Inoltre, spiegano gli ermellini, «con specifico riferimento a riprese effettuate dalla pubblica via verso l’ingresso di un privato edificio» vanno «considerate legittime, e pertanto utilizzabili, le videoregistrazioni dell’ingresso e del piazzale di accesso a un edificio sede dell’attività di una società commerciale, eseguite dalla polizia giudiziaria dalla pubblica strada, mediante apparecchio collocato all’esterno dell’edificio stesso, non configurando esse un’indebita intrusione né nell’altrui privata dimora, né nell’altrui domicilio, nozioni che individuano una particolare relazione del soggetto con il luogo in cui egli vive la sua vita privata, in modo da sottrarla a ingerenze esterne, indipendentemente dalla sua presenza». In questo caso, annota la Cassazione, «si deve escludere una intrusione tanto nella privata dimora quanto nel domicilio» dal momento che «le videoriprese si sono svolte tramite camera esterna all’edificio, del quale si inquadravano l’ingresso, i balconi e il cortile».

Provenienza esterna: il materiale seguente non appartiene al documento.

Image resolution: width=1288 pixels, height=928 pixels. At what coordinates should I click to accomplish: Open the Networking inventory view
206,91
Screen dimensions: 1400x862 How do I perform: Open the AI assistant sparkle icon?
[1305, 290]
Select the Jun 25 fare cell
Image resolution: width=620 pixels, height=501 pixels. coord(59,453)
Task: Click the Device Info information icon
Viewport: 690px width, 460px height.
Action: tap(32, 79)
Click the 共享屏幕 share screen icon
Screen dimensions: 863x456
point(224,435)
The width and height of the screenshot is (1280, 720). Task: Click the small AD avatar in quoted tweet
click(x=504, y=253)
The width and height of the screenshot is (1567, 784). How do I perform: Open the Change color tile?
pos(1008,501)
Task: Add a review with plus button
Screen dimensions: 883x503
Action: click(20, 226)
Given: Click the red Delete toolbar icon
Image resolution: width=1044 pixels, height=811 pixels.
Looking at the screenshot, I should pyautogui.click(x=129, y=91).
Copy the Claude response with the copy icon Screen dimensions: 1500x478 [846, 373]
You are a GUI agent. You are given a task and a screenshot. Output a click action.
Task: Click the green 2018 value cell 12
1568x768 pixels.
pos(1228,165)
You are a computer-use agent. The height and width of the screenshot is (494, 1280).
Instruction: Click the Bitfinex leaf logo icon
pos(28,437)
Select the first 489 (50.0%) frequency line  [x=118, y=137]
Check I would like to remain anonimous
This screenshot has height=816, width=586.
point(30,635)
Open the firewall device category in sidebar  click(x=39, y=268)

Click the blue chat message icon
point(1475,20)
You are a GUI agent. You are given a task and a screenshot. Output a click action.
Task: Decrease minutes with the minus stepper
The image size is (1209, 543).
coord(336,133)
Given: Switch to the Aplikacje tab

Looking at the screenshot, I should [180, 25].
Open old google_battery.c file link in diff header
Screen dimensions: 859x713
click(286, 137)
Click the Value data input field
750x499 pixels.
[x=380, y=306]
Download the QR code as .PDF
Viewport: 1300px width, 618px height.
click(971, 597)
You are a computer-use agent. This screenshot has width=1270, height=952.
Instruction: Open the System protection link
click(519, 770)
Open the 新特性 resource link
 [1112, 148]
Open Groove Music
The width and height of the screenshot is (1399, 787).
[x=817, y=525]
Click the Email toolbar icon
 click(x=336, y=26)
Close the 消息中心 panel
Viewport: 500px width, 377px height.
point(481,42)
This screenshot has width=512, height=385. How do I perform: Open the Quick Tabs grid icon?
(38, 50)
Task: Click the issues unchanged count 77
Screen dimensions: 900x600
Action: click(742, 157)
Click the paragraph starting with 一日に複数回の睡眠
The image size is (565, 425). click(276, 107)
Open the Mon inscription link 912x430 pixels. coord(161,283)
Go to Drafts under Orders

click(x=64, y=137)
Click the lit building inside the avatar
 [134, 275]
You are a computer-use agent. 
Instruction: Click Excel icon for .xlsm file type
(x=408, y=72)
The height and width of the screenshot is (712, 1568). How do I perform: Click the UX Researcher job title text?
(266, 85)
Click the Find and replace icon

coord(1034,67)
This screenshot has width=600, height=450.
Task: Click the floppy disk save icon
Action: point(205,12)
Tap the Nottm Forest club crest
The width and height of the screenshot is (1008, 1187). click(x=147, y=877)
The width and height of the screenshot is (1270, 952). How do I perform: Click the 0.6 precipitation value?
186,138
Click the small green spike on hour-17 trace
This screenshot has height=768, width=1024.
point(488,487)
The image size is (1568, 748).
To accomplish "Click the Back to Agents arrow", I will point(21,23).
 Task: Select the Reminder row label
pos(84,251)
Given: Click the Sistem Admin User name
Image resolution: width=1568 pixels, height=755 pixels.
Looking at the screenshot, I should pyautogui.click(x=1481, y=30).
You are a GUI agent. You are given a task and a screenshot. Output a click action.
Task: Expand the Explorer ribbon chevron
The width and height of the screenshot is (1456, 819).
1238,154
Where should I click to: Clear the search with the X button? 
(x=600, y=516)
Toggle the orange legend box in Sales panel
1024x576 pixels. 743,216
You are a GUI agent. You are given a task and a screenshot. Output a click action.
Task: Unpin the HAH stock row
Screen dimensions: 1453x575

Ovviamente, avverte ancora la Suprema Corte, il «grande fratello» non può essere ammesso, «senza motivata autorizzazione del pm», negli ambienti nei quali «è garantita l’intimità». Ad esempio «nei bagni pubblici, nei camerini, o nei privè di un night club». Ad indurre i supremi giudici a fare chiarezza sul tema delle videoriprese, il caso di un calabrese, Vincenzo B., accusato di essere stato un messaggero di un’associazione malavitosa sulla base di videoriprese effettuate nel cortile dell’abitazione. In questo caso la Suprema Corte ha giudicando «legittime» le riprese con la telecamera in cortile, e ha rinviato il caso perché il Tribunale del Riesame di Reggio Calabria, nel confermare la custodia cautelare per l’indagato, non ha chiarito i «dati fattuali» secondo i quali Vincenzo B. sarebbe stato un messaggero della cosca malavitosa.